Tuesday, December 09, 2003
One thing from this weekend that's still bugging me is The Washington Post's series of articles about the National Zoo. The gist of things is that the zoo has lost a number of animals over the past few years, and there are some legitimate questions that have been (and should be) raised about that. However, this two-part article that outlines the deaths of 23 animals comes after a host of similar articles that rehash the same details of the same deaths over the same period of time. Perhaps the two articles would be more troubling had they not been preceded by article after article after article over the past year or 18 months that said the same things.

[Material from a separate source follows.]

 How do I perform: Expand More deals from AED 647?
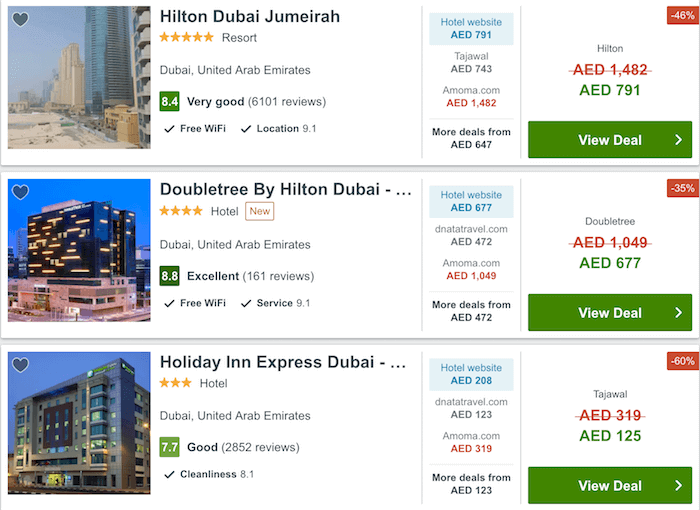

As a keeper told me the other day, "It just makes you sad."
The articles leave the readers (as is evidenced in some of the comments this morning's discussion) believing that the curators at the zoo don't care about the animals in their charge, which is far from the truth.
The other thing is that the articles lack any sort of context. There are no statistics from other zoos to make a comparison about how well/poorly the National Zoo is doing. Mentions of rodent problems at the zoo don't point to the giant rat problem DC as a whole has. No mention is made of the years of cuts the Smithsonian and federal government have made in the zoo's budget, leaving it short-staffed with deteriorating infrastructure. The difficulty inherent in providing veterinary care to wild animals is understated in the articles at best. No mention of the total number of animals being cared for/healed by the staff vs. the numbers who have died. And so forth.

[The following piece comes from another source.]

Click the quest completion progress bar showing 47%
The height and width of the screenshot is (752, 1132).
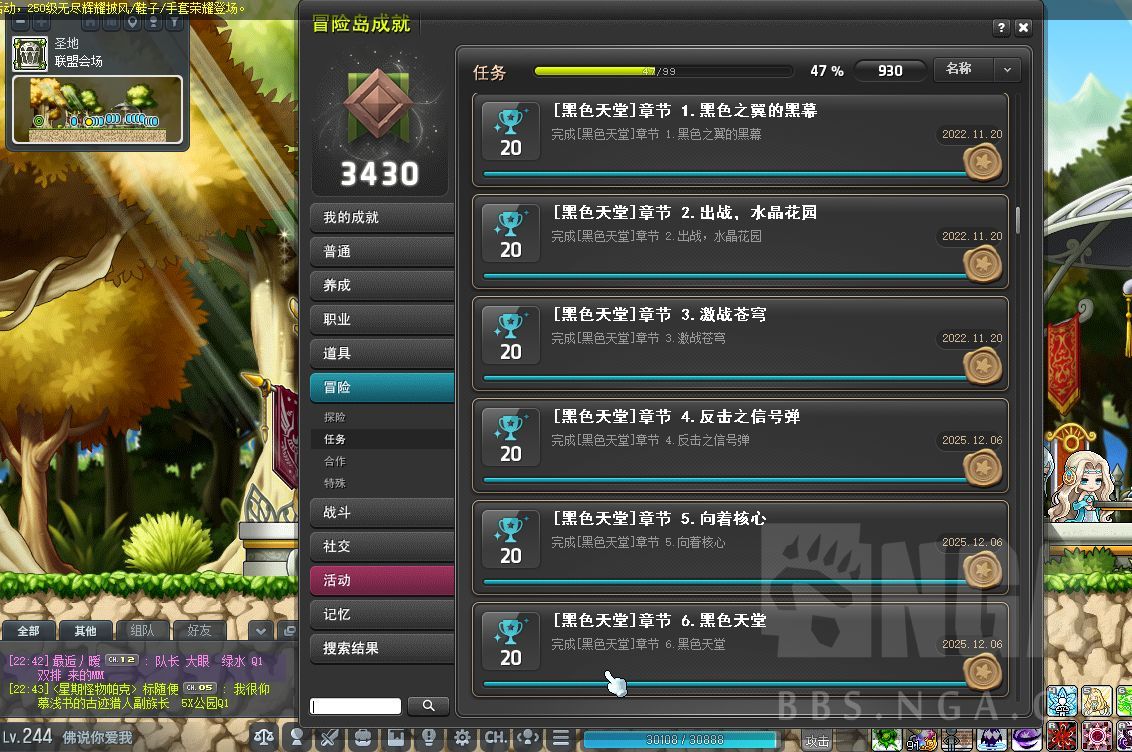point(660,70)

The other thing is that a lot of the charges seem to be coming from one individual, and there is little to no investigation of his motives. Dr. Donald K. Nichols just resigned from the zoo, citing "poor zoo leadership" as part of his motivation for quitting. I don't know what sort of internal politics are going on here, but in the Post articles and discussions, it sounds like Nichols has some animosity toward the current zoo leadership and it could be informative to know some of that background. Also, his criticism is coming from the point of view of a pathologist. It's real easy after an animal is dead to diagnose what is wrong: Wild animals try to hide disease and injury; to do otherwise would mark them as vulnerable to possible attackers and/or rivals. This instinct doesn't subside in the face of a veterinarian who has to make some tough decisions about the care of an animal, so I don't think it's reasonable to expect 100% perfect diagnosis. Hell, if the Post took a similar in-depth look at a hospital, I would expect to find similar problems with misdiagnosis. Although, with humans, it might not result in the same death rate, because humans tend to get extraordinary medical intervention compared to what animals -- even charismatic megafauna at zoos -- get.

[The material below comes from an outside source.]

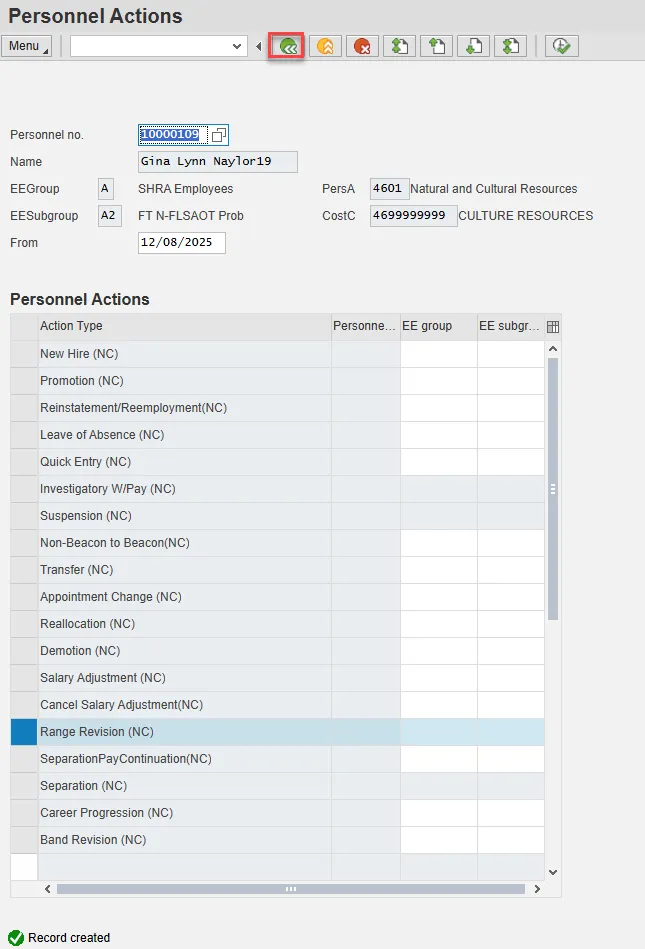Collapse command field with the small triangle
Image resolution: width=645 pixels, height=949 pixels.
(x=259, y=46)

I guess the most frustrating thing is that articles leave the impression that things are getting worse when they're not. The first time I visited the National Zoo as an adult, in the early 1990s, it left me with the feeling that things were really bad there. Buildings and enclosures were in rough shape, and the animals didn't seem to be happy. Now, there is a lot of construction going on and several new habitats, enclosures, and buildings have been opened. There are a number of younger animals (the aging collection at the zoo has complicated the health picture, another thing the articles understate). There are more enrichments available to the animals. This is not to say there aren't still problems. Some animals do display lots of stereotypic behavior (a sign of stress, unhappiness, and/or boredom), and some enclosures are still in terrible shape. But, all in all, things continue to look like they are improving. It's not the best zoo in the world, but it is definitely getting better every month, and it is far from the hellhole that the Post articles make it sound.